*** SOURCE RECORDS ***

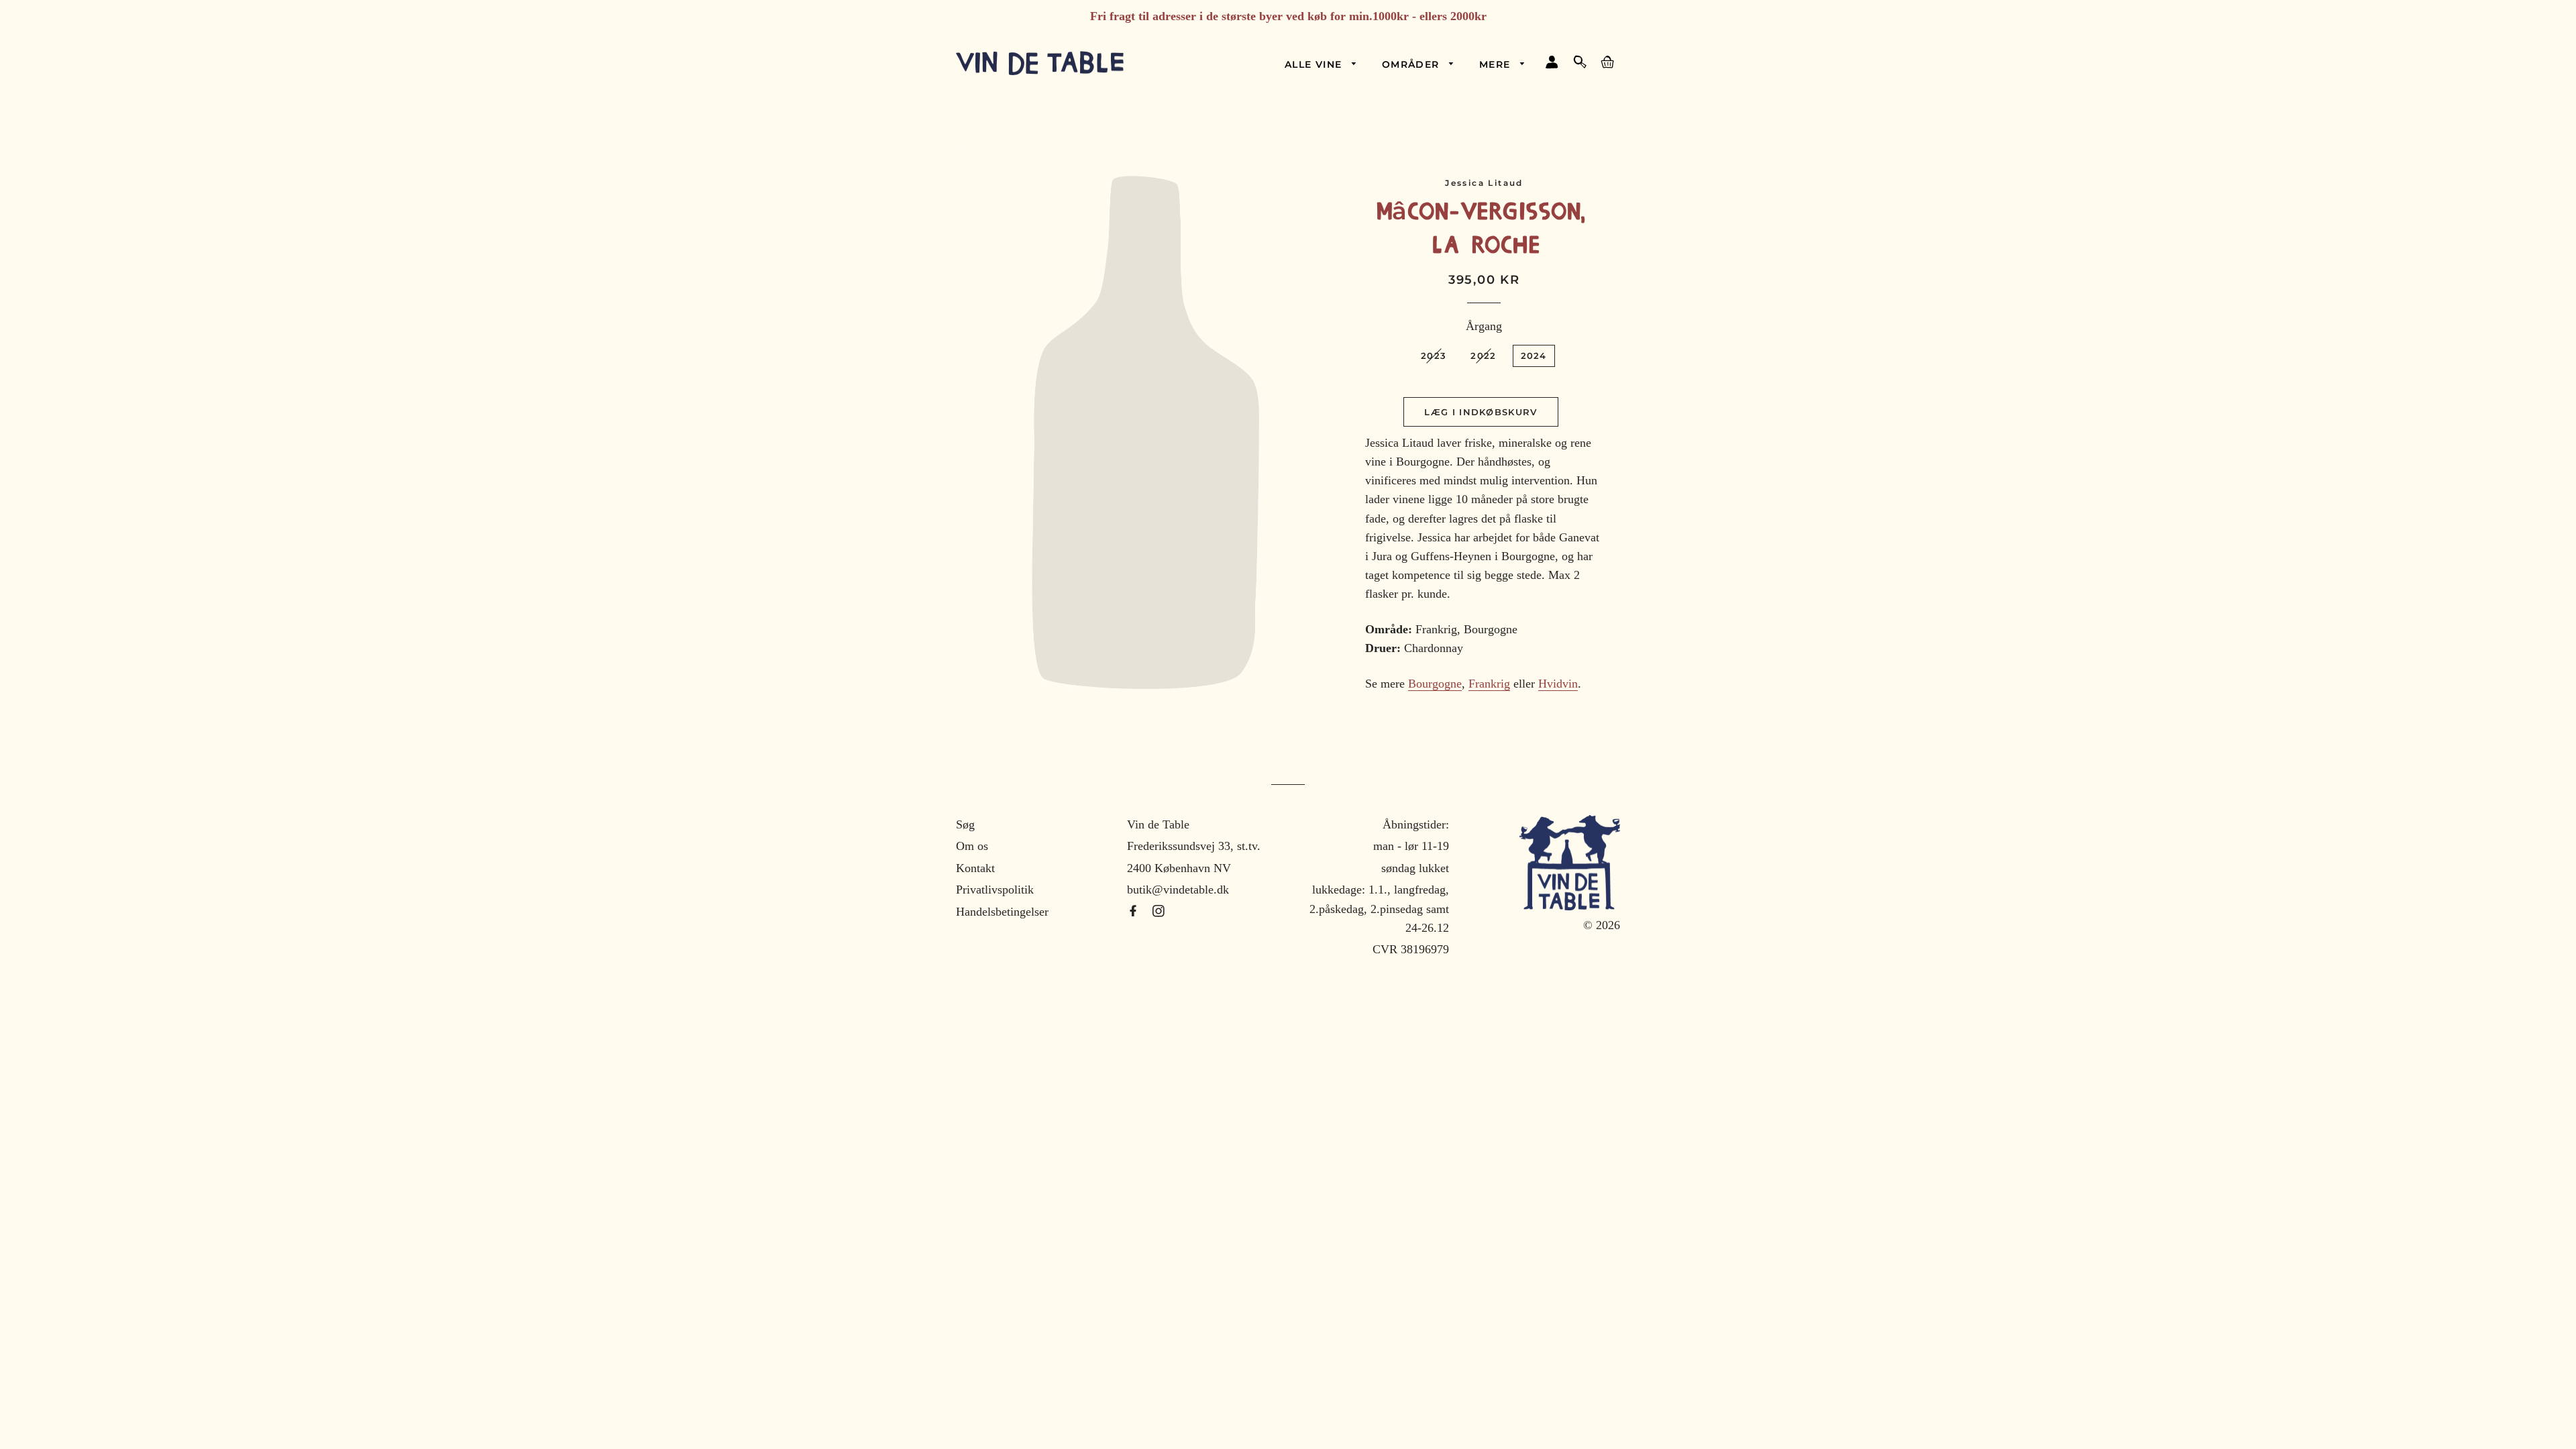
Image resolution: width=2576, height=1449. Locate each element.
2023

*** End of SOURCE RECORDS ***
*** SOURCE RECORDS ***

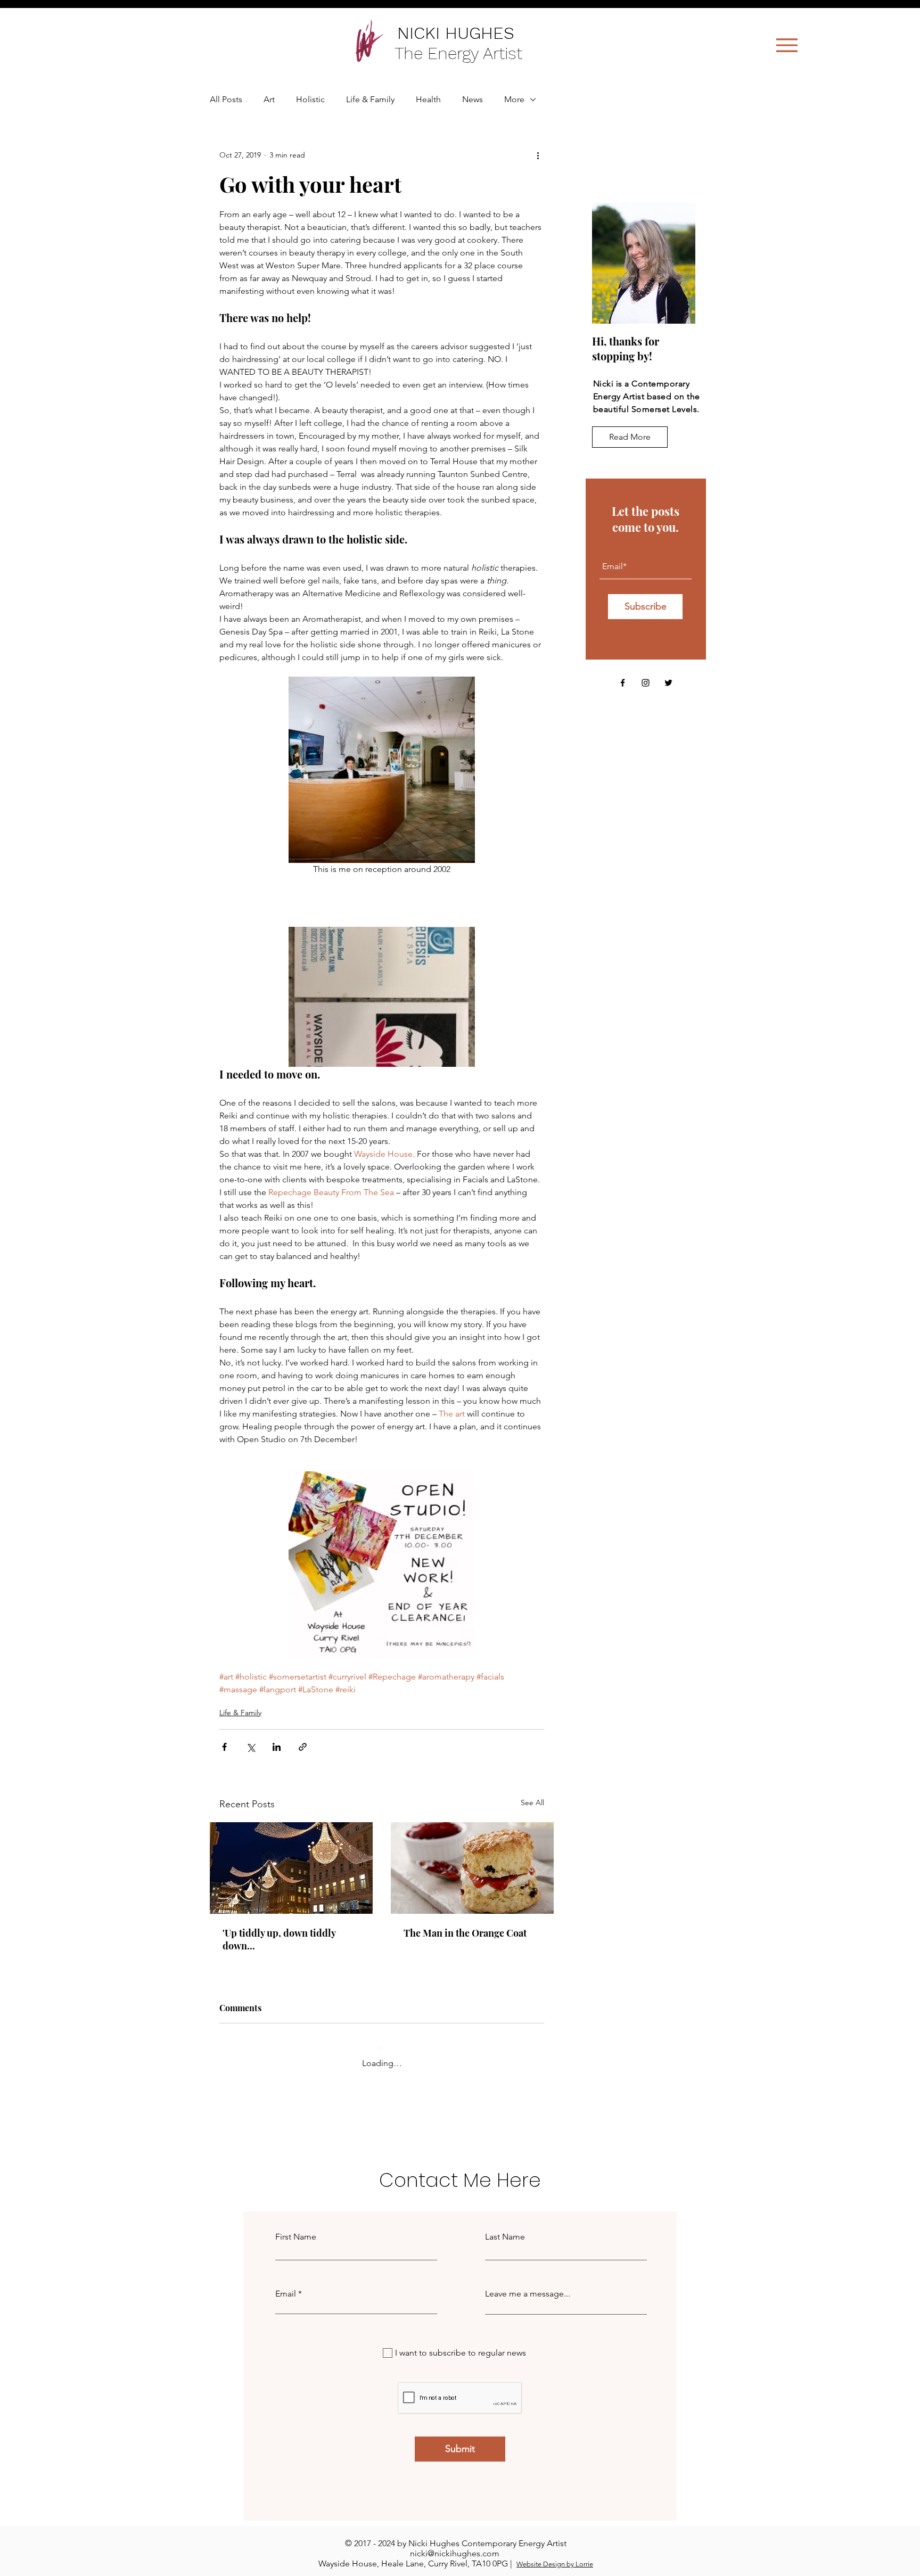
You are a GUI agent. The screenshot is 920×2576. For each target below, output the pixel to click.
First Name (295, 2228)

*** End of SOURCE RECORDS ***
*** SOURCE RECORDS ***

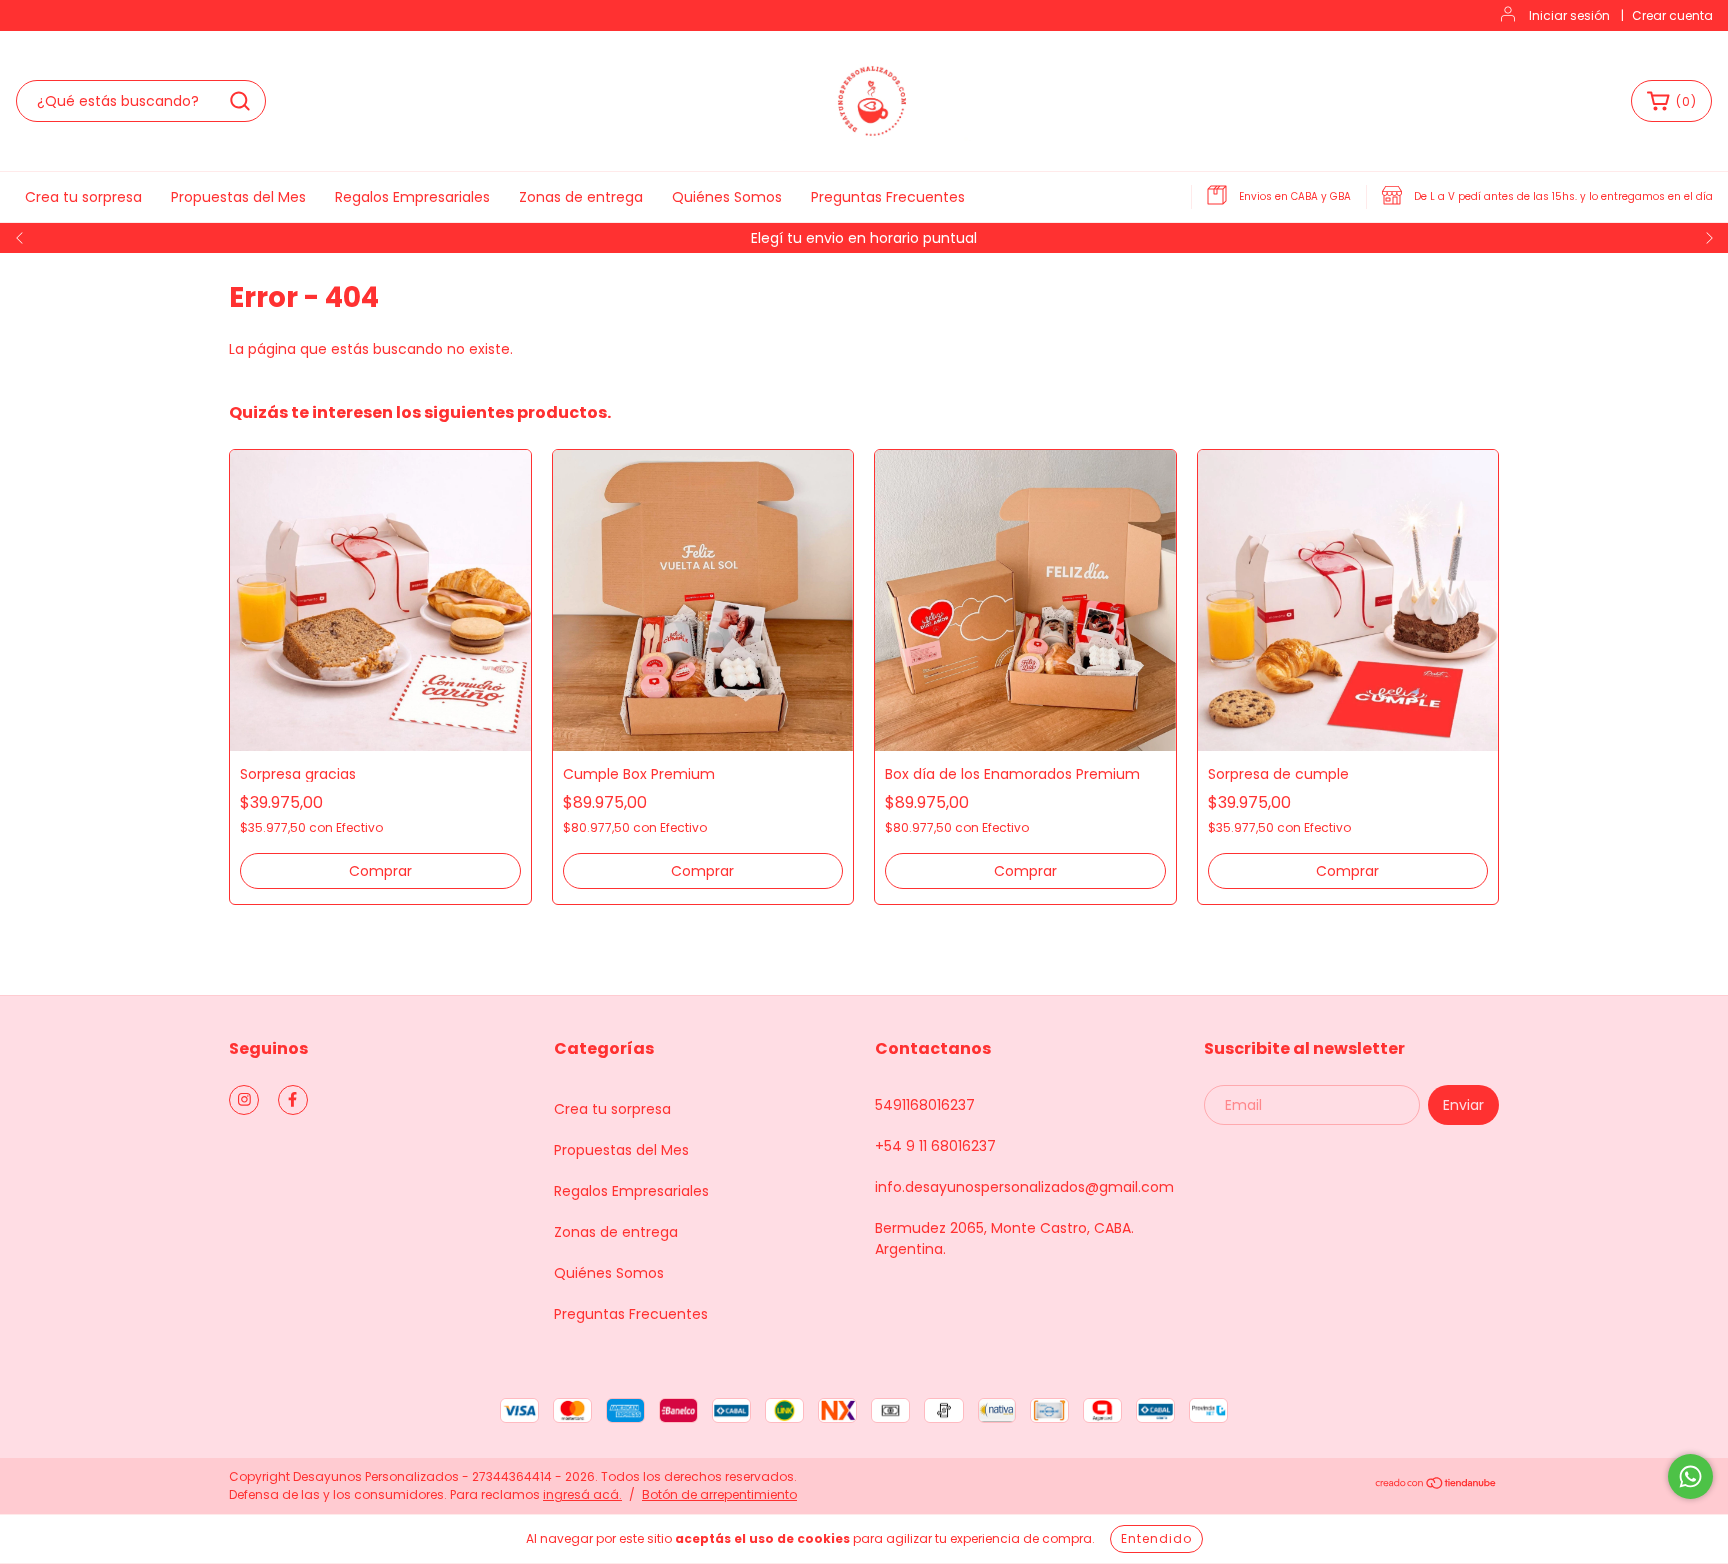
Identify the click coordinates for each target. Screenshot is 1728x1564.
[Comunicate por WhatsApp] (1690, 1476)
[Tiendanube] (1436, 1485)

*** End of SOURCE RECORDS ***

Restate word for word only the lines above from the line containing "You are a GUI" to the line containing "First Name (295, 2228)", both of them included.

SOLVED PROBLEM:
You are a GUI agent. The screenshot is 920×2576. For each target below, output the pixel to click.
First Name (295, 2228)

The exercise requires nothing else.